_Given records:_
########################################

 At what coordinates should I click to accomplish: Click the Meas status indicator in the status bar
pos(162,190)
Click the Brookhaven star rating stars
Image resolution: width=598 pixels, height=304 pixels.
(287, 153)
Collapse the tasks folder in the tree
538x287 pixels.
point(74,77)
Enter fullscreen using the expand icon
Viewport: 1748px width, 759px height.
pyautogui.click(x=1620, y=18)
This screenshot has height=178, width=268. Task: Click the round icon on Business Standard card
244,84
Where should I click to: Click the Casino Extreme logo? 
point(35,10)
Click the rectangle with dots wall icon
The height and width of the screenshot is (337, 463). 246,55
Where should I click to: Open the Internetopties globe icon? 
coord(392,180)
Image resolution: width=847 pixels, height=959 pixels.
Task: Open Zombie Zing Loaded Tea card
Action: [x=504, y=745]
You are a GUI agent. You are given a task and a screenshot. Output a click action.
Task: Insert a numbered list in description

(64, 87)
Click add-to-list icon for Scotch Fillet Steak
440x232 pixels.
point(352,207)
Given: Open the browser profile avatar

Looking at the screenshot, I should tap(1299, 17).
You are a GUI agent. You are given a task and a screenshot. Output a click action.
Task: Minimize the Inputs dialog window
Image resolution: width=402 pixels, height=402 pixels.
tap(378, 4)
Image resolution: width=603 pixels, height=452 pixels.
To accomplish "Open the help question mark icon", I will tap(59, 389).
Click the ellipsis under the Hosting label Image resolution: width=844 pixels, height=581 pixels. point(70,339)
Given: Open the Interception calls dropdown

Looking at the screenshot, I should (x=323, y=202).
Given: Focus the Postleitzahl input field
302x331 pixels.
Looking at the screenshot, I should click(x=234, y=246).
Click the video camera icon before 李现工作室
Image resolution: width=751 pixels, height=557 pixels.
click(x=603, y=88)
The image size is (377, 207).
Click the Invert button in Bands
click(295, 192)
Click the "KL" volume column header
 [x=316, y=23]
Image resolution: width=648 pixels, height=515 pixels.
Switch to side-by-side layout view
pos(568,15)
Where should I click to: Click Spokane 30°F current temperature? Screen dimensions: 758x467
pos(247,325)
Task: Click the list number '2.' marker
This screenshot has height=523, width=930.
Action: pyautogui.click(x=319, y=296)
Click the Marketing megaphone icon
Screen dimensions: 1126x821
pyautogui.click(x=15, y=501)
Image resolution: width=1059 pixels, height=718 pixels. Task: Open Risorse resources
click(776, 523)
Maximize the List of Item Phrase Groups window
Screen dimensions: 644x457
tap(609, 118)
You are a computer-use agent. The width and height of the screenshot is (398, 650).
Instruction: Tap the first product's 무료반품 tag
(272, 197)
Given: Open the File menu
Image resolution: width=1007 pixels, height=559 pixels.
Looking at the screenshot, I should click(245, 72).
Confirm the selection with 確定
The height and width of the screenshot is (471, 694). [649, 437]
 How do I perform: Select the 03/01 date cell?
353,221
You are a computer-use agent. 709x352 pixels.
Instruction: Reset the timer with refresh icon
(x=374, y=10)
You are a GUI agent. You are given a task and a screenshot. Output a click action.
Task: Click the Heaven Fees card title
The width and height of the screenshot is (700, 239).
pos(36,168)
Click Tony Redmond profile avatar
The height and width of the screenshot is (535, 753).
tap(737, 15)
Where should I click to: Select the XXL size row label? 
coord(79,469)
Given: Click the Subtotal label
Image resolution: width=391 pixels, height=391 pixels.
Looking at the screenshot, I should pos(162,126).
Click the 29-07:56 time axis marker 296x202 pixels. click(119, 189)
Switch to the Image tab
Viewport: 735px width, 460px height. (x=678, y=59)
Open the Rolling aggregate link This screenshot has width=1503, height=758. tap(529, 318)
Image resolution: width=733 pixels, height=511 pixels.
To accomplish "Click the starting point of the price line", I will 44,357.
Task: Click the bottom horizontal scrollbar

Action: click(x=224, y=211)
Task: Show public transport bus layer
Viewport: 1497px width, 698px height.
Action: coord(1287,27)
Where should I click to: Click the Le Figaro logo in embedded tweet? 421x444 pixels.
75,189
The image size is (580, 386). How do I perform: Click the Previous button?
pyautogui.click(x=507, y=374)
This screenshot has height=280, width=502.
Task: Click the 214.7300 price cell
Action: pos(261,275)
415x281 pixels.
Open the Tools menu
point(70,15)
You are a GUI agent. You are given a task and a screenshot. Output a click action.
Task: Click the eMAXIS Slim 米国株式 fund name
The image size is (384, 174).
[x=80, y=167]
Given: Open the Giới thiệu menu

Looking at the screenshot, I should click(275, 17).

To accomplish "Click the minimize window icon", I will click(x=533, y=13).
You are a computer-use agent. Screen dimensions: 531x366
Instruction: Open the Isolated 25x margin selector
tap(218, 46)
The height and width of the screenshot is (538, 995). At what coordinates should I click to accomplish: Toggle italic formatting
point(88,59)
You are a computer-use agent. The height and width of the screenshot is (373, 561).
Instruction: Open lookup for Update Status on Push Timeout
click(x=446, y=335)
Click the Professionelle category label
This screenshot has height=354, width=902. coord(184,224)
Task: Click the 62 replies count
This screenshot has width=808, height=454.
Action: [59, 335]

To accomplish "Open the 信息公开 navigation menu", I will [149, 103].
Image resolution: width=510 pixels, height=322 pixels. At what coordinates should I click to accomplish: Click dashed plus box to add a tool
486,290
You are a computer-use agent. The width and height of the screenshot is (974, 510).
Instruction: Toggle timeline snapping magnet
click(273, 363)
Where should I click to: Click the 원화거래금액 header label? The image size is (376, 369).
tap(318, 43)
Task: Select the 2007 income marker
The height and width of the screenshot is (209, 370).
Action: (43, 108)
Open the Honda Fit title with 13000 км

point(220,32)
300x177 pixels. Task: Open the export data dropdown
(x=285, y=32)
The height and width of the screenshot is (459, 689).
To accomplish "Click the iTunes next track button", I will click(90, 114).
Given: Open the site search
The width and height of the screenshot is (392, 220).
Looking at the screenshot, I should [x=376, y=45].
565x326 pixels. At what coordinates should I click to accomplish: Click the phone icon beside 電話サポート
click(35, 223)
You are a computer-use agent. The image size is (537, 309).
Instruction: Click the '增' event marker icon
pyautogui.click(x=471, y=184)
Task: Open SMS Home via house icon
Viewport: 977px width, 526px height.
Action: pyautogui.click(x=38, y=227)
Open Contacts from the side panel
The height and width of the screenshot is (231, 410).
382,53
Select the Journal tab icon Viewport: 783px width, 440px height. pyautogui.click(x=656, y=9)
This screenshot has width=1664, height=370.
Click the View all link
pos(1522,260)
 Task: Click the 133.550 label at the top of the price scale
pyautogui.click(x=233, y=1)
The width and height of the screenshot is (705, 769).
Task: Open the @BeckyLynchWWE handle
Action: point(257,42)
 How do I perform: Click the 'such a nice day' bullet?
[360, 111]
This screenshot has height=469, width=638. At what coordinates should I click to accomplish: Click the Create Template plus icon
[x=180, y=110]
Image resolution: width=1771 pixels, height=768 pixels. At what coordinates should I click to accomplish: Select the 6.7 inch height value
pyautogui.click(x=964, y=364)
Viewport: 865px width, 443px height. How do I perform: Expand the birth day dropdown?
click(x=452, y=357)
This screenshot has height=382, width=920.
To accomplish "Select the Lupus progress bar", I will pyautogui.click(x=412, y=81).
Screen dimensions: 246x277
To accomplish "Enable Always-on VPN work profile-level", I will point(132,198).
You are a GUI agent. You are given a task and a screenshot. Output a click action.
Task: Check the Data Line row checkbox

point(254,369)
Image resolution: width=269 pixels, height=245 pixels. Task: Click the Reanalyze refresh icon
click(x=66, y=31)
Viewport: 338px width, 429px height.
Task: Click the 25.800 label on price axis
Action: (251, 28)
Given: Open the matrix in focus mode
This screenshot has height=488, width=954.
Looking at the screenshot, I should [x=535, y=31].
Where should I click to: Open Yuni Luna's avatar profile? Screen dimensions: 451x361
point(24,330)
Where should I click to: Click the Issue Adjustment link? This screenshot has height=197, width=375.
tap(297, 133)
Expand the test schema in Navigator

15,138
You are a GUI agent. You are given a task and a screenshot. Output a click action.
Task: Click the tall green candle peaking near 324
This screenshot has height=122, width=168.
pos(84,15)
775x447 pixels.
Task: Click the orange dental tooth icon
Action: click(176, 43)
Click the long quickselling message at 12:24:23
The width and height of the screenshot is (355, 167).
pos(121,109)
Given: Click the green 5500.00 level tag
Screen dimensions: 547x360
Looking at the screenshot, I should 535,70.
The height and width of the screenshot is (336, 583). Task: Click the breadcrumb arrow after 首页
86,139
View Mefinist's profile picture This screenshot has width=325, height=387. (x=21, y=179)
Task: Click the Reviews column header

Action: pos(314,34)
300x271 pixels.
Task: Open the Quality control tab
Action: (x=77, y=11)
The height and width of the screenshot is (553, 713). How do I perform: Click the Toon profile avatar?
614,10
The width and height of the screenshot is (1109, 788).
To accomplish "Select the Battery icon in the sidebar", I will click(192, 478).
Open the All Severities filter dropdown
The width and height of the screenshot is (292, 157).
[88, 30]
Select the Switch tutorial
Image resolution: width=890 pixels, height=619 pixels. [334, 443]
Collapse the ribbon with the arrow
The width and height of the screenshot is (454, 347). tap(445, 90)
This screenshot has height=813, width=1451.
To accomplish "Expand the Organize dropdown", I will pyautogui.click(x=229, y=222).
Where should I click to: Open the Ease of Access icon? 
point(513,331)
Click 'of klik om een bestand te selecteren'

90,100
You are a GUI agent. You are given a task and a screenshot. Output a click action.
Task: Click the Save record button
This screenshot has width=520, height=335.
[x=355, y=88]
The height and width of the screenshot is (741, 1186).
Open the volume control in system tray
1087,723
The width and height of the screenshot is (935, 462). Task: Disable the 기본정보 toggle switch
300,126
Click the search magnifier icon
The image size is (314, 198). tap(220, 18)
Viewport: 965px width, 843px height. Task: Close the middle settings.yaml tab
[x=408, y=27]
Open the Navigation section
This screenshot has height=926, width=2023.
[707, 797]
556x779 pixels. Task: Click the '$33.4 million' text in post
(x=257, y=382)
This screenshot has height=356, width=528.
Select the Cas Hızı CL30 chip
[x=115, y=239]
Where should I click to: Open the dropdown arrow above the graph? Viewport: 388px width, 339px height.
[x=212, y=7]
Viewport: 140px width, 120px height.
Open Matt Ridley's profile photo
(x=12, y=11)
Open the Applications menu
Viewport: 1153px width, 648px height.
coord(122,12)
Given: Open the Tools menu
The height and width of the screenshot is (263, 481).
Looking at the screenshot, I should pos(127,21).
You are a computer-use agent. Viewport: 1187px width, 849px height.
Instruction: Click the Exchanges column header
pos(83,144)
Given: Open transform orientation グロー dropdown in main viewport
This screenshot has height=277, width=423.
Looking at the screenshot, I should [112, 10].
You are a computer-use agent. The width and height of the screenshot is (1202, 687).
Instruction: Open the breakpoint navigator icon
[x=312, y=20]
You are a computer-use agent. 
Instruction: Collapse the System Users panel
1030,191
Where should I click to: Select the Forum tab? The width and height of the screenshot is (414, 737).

########################################

_Goal of the exercise:_ What you give back should be only the lines of the records above, starting at the line with "The height and width of the screenshot is (553, 713)." and ending at the line with "This screenshot has height=813, width=1451.", restated word for word.

_Reply:_
The height and width of the screenshot is (553, 713). How do I perform: Click the Toon profile avatar?
614,10
The width and height of the screenshot is (1109, 788).
To accomplish "Select the Battery icon in the sidebar", I will click(192, 478).
Open the All Severities filter dropdown
The width and height of the screenshot is (292, 157).
[88, 30]
Select the Switch tutorial
Image resolution: width=890 pixels, height=619 pixels. [334, 443]
Collapse the ribbon with the arrow
The width and height of the screenshot is (454, 347). tap(445, 90)
This screenshot has height=813, width=1451.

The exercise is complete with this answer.